Open-Label, Randomized, Multicenter, Phase III Study Comparing Oral Paclitaxel Plus Encequidar Versus Intravenous Paclitaxel in Patients With Metastatic Breast Cancer

Abstract

Purpose: Intravenous paclitaxel (IVpac) is complicated by neuropathy and requires premedication to prevent hypersensitivity-type reactions. Paclitaxel is poorly absorbed orally; encequidar (E), a novel P-glycoprotein pump inhibitor, allows oral absorption.

Methods: A phase III open-label study comparing oral paclitaxel plus E (oPac + E) 205 mg/m² paclitaxel plus 15 mg E methanesulfonate monohydrate 3 consecutive days per week versus IVpac 175 mg/m² once every 3 weeks was performed. Women with metastatic breast cancer and adequate organ function, at least 1 year from last taxane, were randomly assigned 2:1 to oPac + E versus IVpac. The primary end point was confirmed radiographic response using RECIST 1.1, assessed by blinded independent central review. Secondary end points included progression-free survival (PFS) and overall survival (OS).

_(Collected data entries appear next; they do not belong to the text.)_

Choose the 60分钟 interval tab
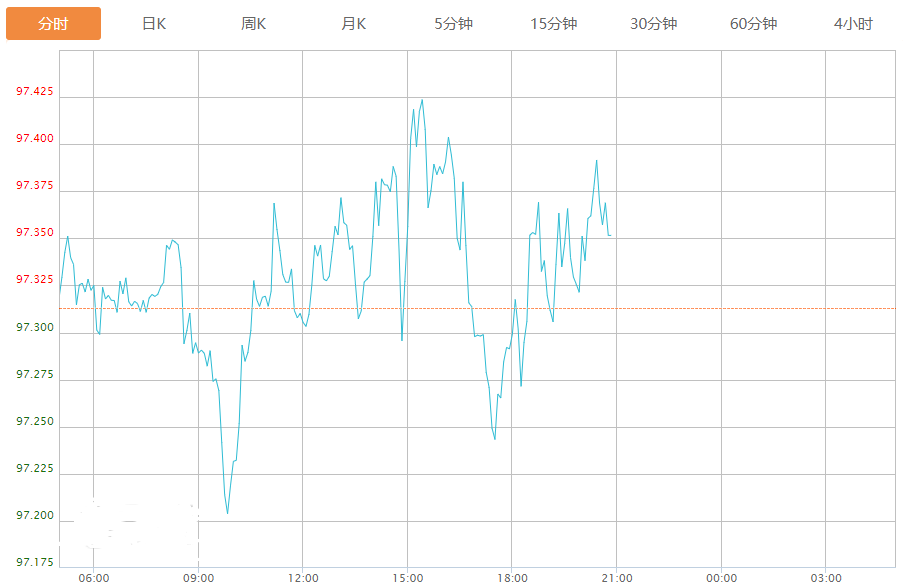 click(x=753, y=24)
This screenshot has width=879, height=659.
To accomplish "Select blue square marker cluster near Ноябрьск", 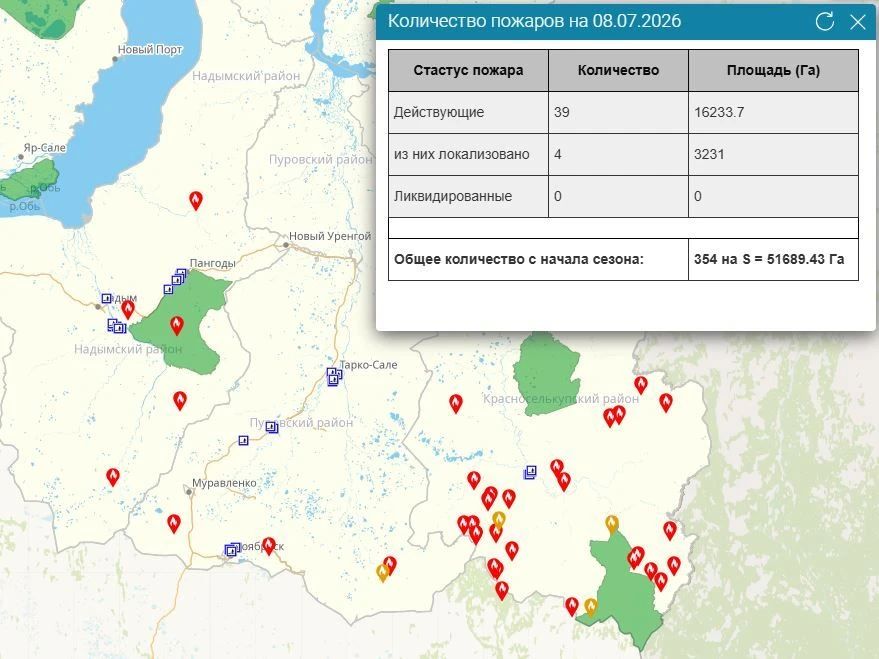I will point(232,549).
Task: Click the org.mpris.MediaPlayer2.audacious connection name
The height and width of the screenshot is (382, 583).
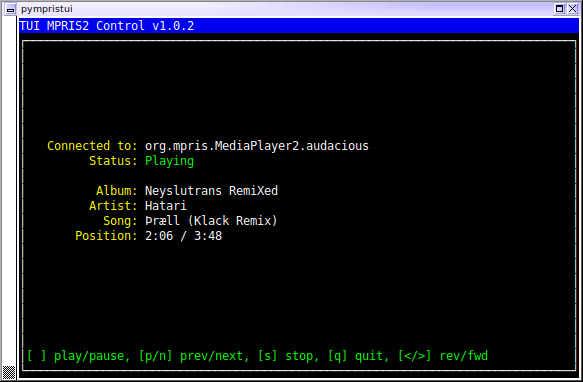Action: 257,146
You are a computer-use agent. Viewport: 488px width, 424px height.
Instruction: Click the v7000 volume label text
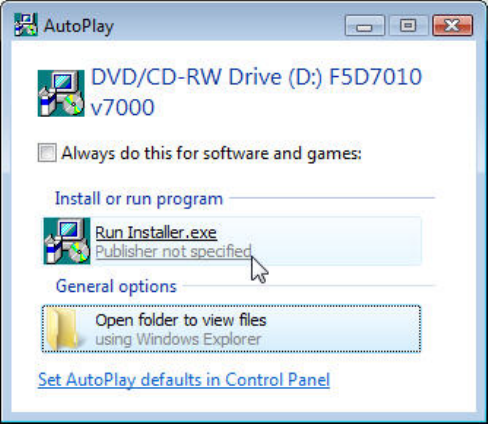click(123, 108)
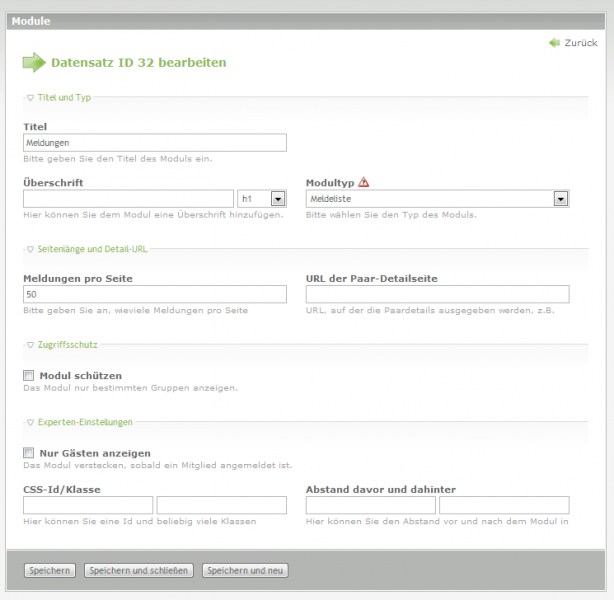Image resolution: width=614 pixels, height=600 pixels.
Task: Click the large green arrow header icon
Action: pos(34,63)
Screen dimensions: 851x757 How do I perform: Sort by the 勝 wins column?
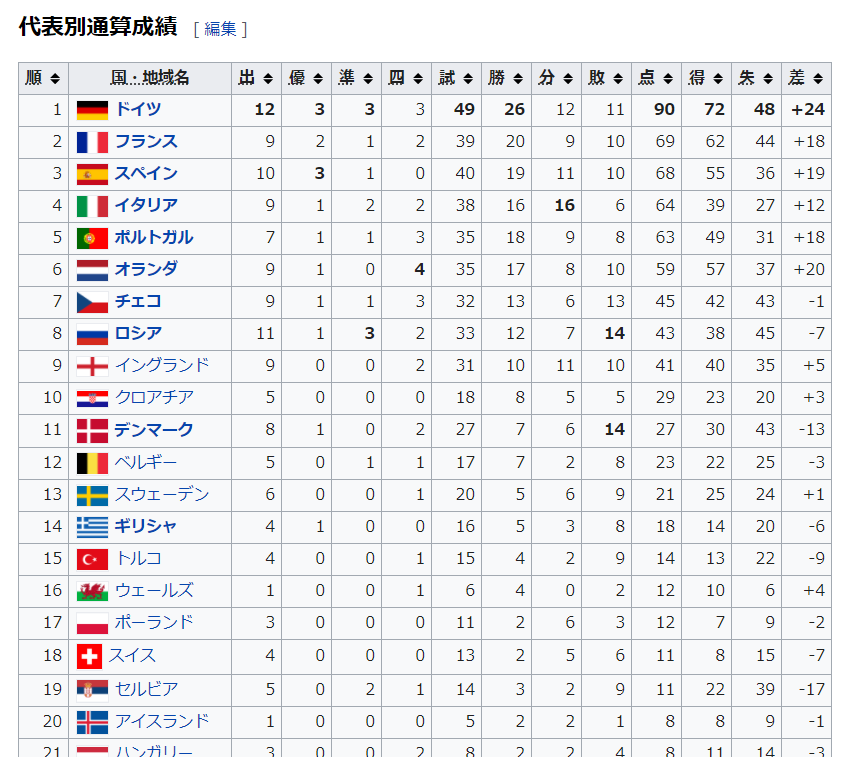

Results: Four hundred two patients from Latin America were enrolled (265 oPac + E, 137 IVpac); demographics and prior therapies were balanced. The confirmed response (intent-to-treat) was 36% for oPac + E versus 23% for IVpac (P = .01). The PFS was 8.4 versus 7.4 months, respectively (hazard ratio, 0.768; 95.5% CI, 0.584 to 1.01; P = .046), and the OS was 22.7 versus 16.5 months, respectively (hazard ratio, 0.794; 95.5% CI, 0.607 to 1.037; P = .08). Grade 3-4 adverse reactions were 55% with oPac + E and 53% with IVpac. oPac + E had lower incidence and severity of neuropathy (2% v 15% > grade 2) and alopecia (49% v 62% all grades) than IVpac but more nausea, vomiting, diarrhea, and neutropenic complications, particularly in patients with elevated liver enzymes. On-study deaths (8% oPac + E v 9% IVpac) were treatment-related in 3% and 0%, respectively.

Conclusion: oPac + E increased the confirmed tumor response versus IVpac, with trends in PFS and OS. Neuropathy was less frequent and severe with oPac + E; neutropenic serious infections were increased. Elevated liver enzymes at baseline predispose oPac + E patients to early neutropenia and serious infections (funded by Athenex, Inc; ClinicalTrials.gov identifier: NCT02594371).

FIG 1.

Oraxol study CONSORT diagram. IV, intravenous; oPac + E, oral paclitaxel plus encequidar.

FIG 2.

Confirmed tumor response in clinically relevant subgroups. Others category includes patients with receptor status unknown for one or more receptors.

FIG 3.

Kaplan-Meier curve for (A) PFS and (B) OS. (A) oPac + E: median estimate 8.4, range 0-35.7, censored summary 125 of 265 (47%); IVpac: median estimate 7.4, range 0-33.1, censored summary 49 of 137 (36%); HR (95.5% CI) 0.768 (0.584 to 1.01), P = .046. (B) oPac + E: median estimate 22.7, range 0.3-49.4, event summary 154 of 265 (58%), censored summary 111 of 265 (42%), alive 107 of 265 (40%), and discontinued 4 of 265 (2%); IVpac: median estimate 16.5, range 0.3-45.3, event summary 89 of 137 (65%), censored summary 48 of 137 (35%), alive 46 of 137 (34%), and discontinued 2 of 137 (1%); HR (95.5% CI) 0.794 (0.607 to 1.037). + = censored; HR estimated with the Cox proportional hazards model at a significance level of 0.045. HR, hazard ratio; IV, intravenous; IVpac, intravenous paclitaxel; oPac + E, oral paclitaxel plus encequidar; OS, overall survival; PFS, progression-free survival.